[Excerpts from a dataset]

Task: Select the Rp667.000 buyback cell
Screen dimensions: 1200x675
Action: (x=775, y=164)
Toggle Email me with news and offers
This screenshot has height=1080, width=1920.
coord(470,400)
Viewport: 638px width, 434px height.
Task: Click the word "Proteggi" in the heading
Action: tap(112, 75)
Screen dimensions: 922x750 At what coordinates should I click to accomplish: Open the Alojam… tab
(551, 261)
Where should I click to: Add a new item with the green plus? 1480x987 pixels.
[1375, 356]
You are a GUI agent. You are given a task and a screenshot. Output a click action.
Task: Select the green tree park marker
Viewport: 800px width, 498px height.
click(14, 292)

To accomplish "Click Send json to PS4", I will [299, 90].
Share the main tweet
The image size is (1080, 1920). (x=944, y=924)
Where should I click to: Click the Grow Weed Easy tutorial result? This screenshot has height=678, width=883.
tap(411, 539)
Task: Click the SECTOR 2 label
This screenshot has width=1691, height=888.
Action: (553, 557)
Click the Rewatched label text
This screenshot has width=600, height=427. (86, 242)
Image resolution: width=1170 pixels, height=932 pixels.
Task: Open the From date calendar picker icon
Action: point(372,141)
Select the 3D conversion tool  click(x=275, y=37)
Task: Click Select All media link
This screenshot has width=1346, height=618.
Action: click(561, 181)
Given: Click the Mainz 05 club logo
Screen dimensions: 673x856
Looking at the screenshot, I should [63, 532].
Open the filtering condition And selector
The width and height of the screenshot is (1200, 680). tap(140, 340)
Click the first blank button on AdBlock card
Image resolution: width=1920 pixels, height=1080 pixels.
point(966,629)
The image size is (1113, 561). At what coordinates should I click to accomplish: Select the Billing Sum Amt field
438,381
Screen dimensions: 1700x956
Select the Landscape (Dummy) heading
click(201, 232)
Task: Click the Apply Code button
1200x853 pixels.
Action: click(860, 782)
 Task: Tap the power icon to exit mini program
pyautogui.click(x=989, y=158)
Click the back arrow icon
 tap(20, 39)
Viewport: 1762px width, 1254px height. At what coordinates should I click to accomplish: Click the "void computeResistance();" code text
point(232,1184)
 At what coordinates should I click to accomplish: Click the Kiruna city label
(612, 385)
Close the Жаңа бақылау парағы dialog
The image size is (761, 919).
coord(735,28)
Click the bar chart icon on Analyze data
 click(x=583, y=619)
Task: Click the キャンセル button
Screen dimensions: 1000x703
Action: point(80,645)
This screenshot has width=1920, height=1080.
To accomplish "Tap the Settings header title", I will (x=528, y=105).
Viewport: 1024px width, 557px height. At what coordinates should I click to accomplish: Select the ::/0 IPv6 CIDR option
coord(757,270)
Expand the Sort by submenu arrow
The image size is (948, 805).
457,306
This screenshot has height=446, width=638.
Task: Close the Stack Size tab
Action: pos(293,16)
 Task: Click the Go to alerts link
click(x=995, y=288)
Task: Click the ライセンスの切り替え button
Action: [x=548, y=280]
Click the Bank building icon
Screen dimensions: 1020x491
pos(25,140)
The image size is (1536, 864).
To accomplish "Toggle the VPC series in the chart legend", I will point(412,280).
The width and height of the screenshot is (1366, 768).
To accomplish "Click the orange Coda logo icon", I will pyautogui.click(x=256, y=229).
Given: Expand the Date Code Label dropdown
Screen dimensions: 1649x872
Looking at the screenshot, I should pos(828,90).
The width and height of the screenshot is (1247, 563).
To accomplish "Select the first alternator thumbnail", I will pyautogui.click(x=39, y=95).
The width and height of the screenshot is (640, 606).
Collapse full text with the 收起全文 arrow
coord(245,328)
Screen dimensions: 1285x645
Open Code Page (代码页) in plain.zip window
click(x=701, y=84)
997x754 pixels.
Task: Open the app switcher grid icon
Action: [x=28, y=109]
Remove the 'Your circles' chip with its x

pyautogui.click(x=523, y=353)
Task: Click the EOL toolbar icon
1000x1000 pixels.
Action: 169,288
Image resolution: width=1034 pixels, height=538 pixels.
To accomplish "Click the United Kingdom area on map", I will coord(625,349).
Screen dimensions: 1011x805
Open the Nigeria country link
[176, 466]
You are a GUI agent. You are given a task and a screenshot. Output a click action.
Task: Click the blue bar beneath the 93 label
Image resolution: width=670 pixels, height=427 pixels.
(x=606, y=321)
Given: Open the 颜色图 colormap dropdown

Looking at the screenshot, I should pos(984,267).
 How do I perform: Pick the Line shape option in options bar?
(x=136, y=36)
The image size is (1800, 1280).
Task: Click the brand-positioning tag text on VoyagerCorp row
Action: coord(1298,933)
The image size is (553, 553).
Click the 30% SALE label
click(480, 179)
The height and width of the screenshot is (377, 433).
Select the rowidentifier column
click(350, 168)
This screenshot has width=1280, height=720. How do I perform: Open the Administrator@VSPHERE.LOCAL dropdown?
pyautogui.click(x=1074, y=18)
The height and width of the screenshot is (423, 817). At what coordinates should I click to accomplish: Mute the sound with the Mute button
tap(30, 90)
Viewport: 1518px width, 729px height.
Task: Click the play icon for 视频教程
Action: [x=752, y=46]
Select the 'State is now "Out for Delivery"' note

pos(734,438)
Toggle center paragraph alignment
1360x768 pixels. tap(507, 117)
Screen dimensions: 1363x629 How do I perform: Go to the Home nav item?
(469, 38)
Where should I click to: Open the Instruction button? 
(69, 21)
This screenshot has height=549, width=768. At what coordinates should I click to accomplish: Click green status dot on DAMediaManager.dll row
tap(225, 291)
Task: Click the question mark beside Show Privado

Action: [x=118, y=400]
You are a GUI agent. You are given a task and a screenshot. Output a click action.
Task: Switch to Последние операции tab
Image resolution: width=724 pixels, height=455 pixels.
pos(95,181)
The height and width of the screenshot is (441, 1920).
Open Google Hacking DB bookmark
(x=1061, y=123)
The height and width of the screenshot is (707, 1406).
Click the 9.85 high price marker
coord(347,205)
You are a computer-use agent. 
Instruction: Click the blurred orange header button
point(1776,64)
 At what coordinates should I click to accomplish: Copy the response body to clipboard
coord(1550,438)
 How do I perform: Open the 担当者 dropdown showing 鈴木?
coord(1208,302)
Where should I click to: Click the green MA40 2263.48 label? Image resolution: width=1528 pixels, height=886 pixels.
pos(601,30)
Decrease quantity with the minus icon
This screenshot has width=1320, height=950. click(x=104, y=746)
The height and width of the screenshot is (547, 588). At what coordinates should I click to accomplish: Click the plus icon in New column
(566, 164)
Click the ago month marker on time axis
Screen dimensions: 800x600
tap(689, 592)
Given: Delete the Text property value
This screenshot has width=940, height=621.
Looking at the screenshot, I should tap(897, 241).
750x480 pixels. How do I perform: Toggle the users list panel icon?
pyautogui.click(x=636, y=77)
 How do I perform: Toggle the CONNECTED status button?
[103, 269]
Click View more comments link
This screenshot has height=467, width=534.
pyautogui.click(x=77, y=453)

ACTIVITY – Please return each line of the data above in which the word "Expand" occurs.

RESULT –
Expand the Sort by submenu arrow
Given: Expand the Date Code Label dropdown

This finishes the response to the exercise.